I don't run a German website, so I can't give you exact numbers, but in my experience, software can often default to something like 'en-US' in a variety of cases where you might not expect it to.

This is especially common in poorly localized tools. For example, a poorly implemented browser component inside some other tool or phone app might not properly set this value, and instead default to en-US.

Switching to the proposed method might fix the author's problem, but create a bunch of problems for other users in other scenarios.


Why wouldn’t Germans have their “browser languages configured correctly?”

German is well supported by software. If Germans want German content, they’ll have their OS set to use German.

Filipinos on the other hand would be a better example: Their software is likely to be in English but surely they prefer reading Tagalog or Cebuano.

- -

As a traveler, I’m thoroughly annoyed by being shown websites in the local language, but that would be perfectly fine if it was easy for me to change the language.

Sadly though changing the language often means having to learn what “Settings, Language, <language name>” looks like in the current country.


I don't run a German website, so I can't give you exact numbers, but in my experience, software can often default to something like 'en-US' in a variety of cases where you might not expect it to. This is especially common in poorly localized tools. For example, a poorly implemented browser component inside some other tool or phone app might not properly set this value, and instead default to en-US.

Switching to the proposed method might fix the author's problem, but create a bunch of problems for other users in other scenarios.


Not sure about German-speaking countries, but in Francophone countries, everything is in French. Even if the default is English, the user would insist on switching to the French version.

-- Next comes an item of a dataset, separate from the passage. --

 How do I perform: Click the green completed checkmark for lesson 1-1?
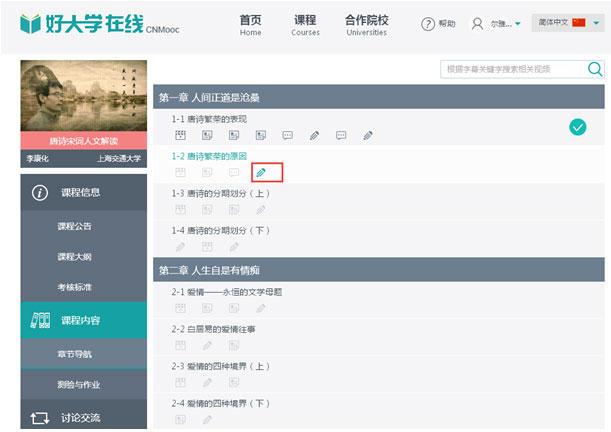coord(577,126)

He's missing the why they're doing this.

Tons of websites are server-rendered, which means the decision of which language to show has to be made upfront: at the time of the first HTTP request, so before sending the page to the user. And we don't know the user's language preferences until we reach the browser and can execute some JavaScript. If we do as he suggest, it would paradoxically lead to the very behavior he is criticizing in the post: page loads default (e.g english), (then reads user preferences with JS, e.g german), then reloads to show german instead.

So why pre-populating the page with the langage the users in that particular country are most likely to wanna use a bad 'default'? Would it be worth it to rather worsen their experience by forcing all german users to load english first, and then repaint the page with german?

I think only SPAs could afford to implement the whole thing based on user local preferences without major UX drawbacks.


> we don't know the user's language preferences until we reach the browser and can execute some JavaScript

This is untrue: the HTTP "Accept-Language" header tells the server what language the browser wants to get, right before any request get served. There is no need for Javascript.


Alright, fair enough


Your browser sends an accept-language request header so JavaScript isn't needed to determine the wanted language.

My browser sends "en-GB" in this header but Google always defaults to Chinese because I am using a Hong Kong IP.